(Problem statement):
Write out each entry below exactly. Do not include the images.

________________________________________

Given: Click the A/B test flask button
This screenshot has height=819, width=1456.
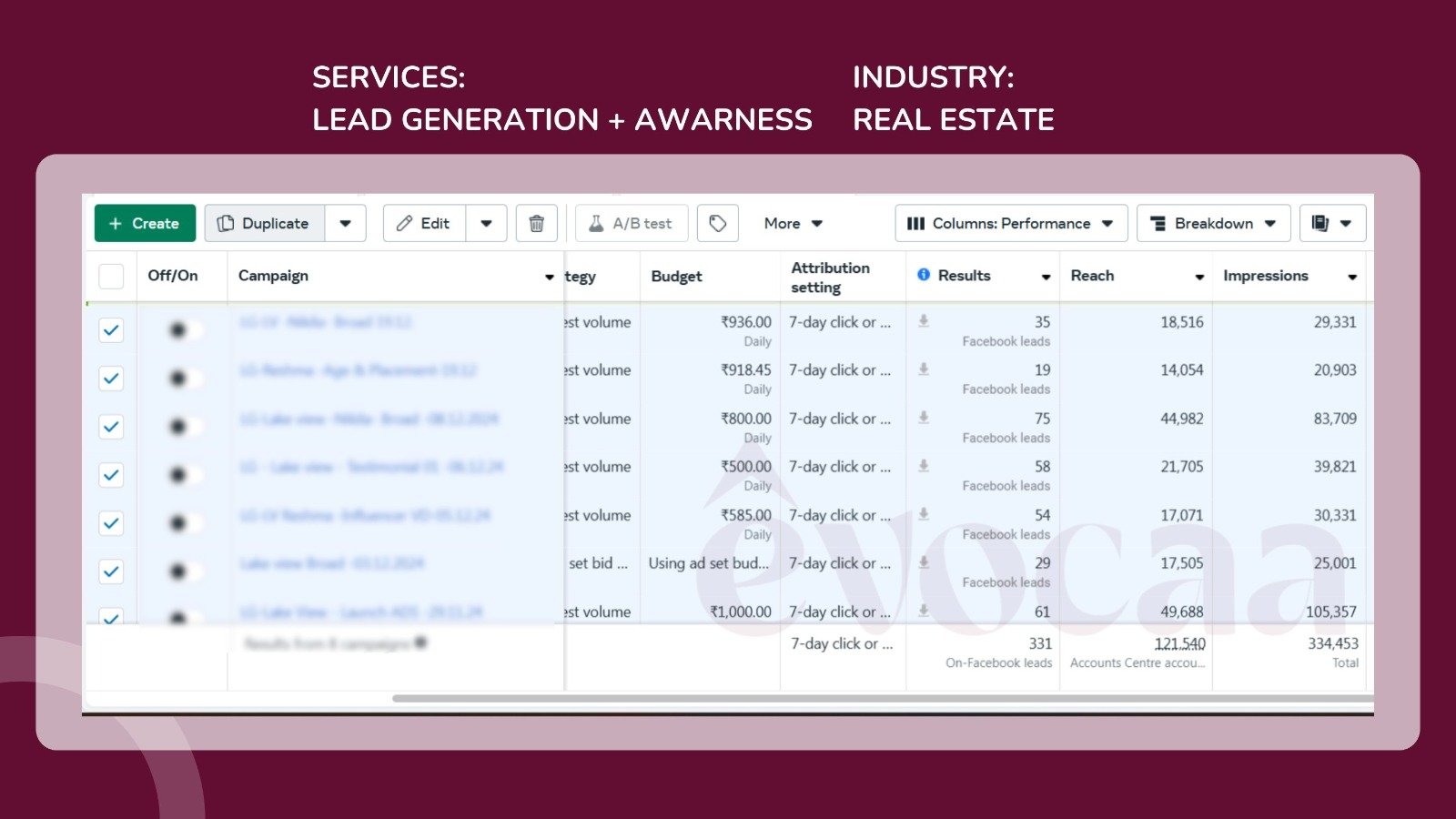Looking at the screenshot, I should (631, 224).
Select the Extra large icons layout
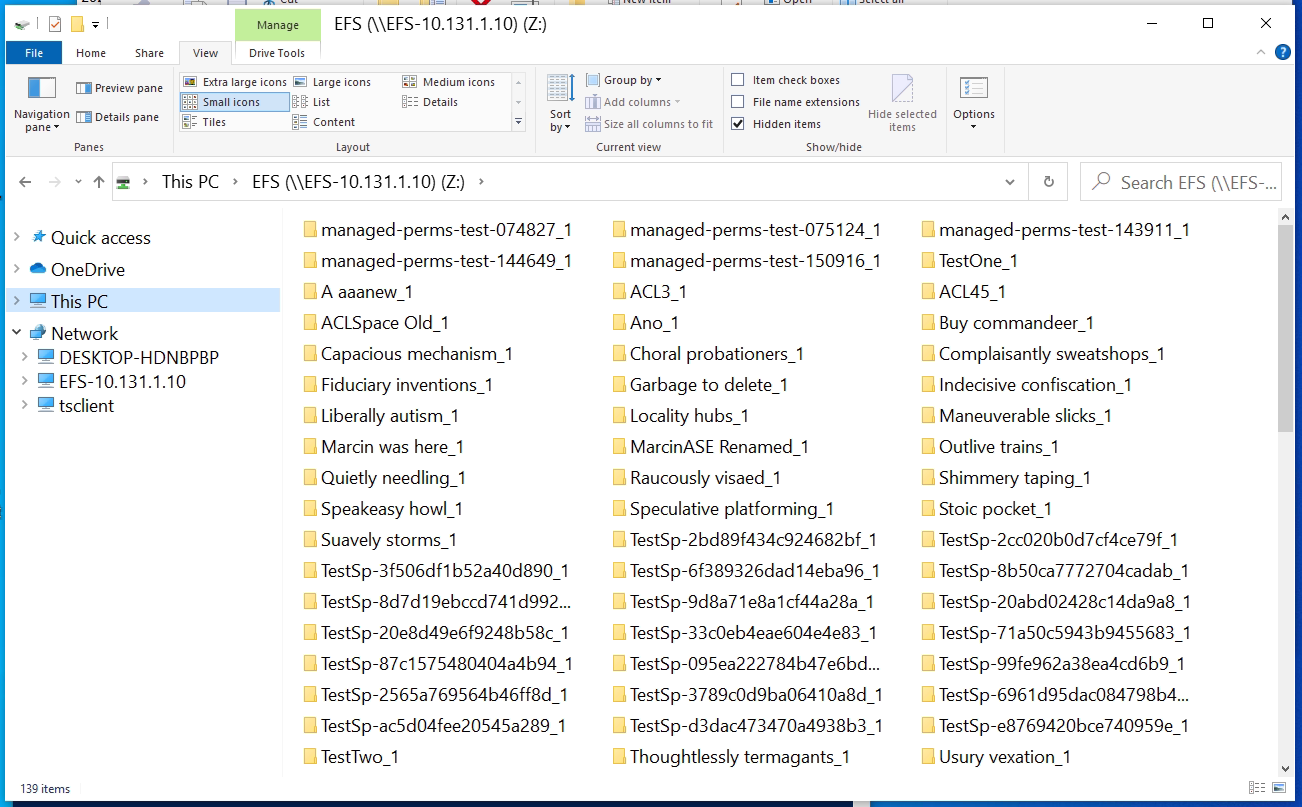Screen dimensions: 1302x807 click(234, 82)
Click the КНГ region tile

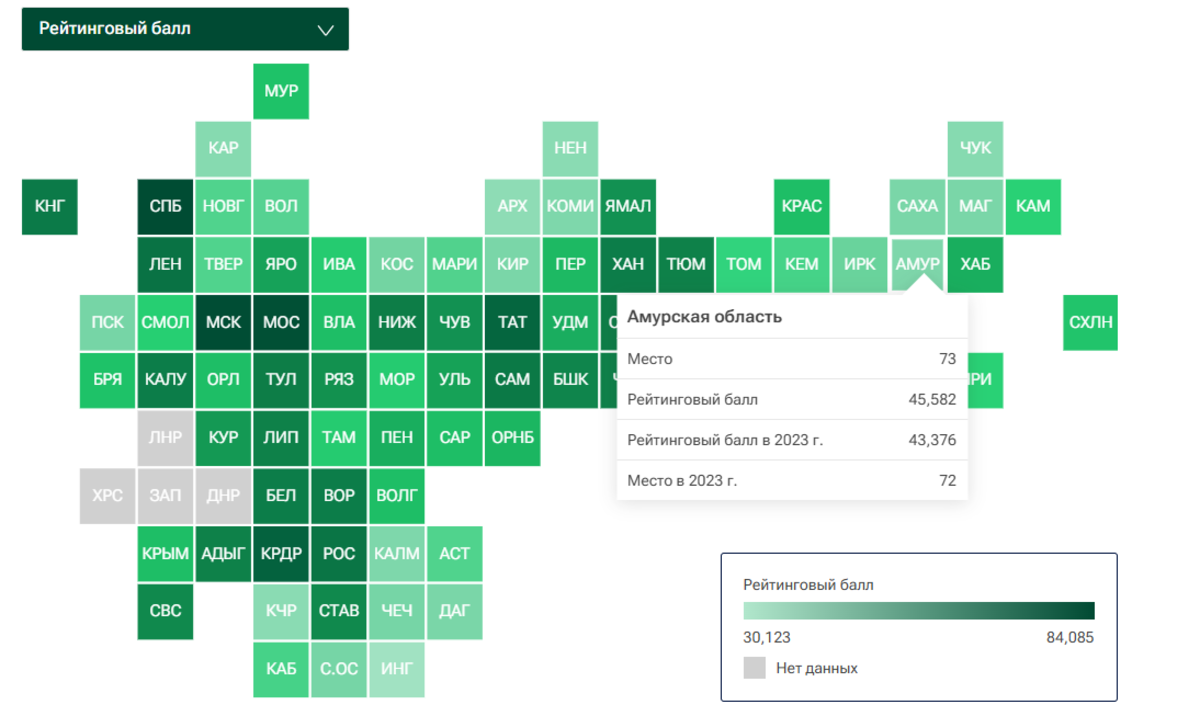[x=49, y=207]
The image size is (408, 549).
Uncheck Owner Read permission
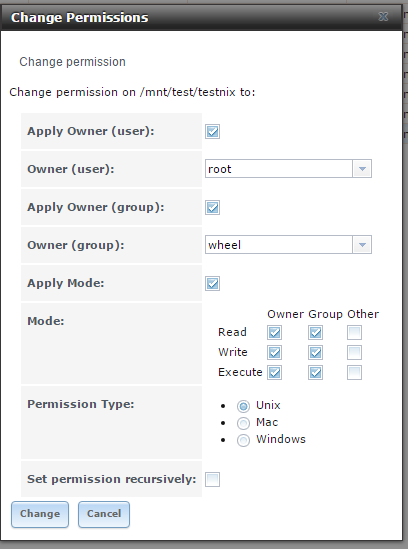click(274, 332)
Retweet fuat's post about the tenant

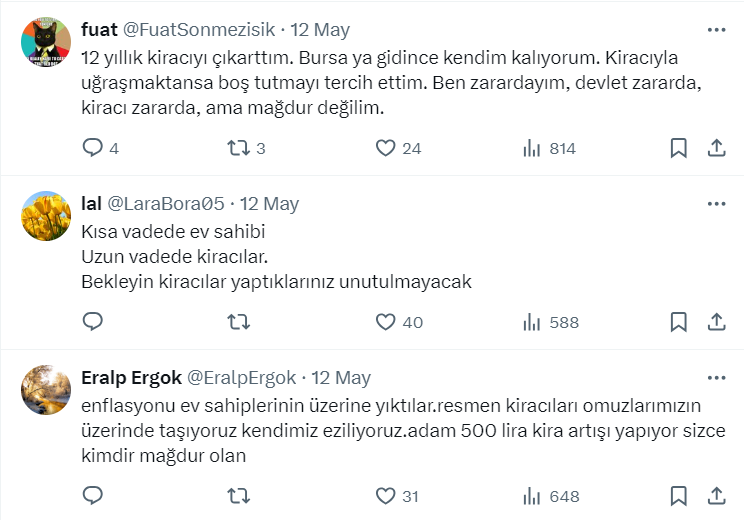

________________________________________

(Written answer):
Given: Click the A/B test flask button
This screenshot has height=819, width=1456.
Looking at the screenshot, I should (631, 224).
Select the Extra large icons layout
Screen dimensions: 1302x807 click(234, 82)
Click the КНГ region tile

[x=49, y=207]
The image size is (408, 549).
Uncheck Owner Read permission
click(274, 332)
Retweet fuat's post about the tenant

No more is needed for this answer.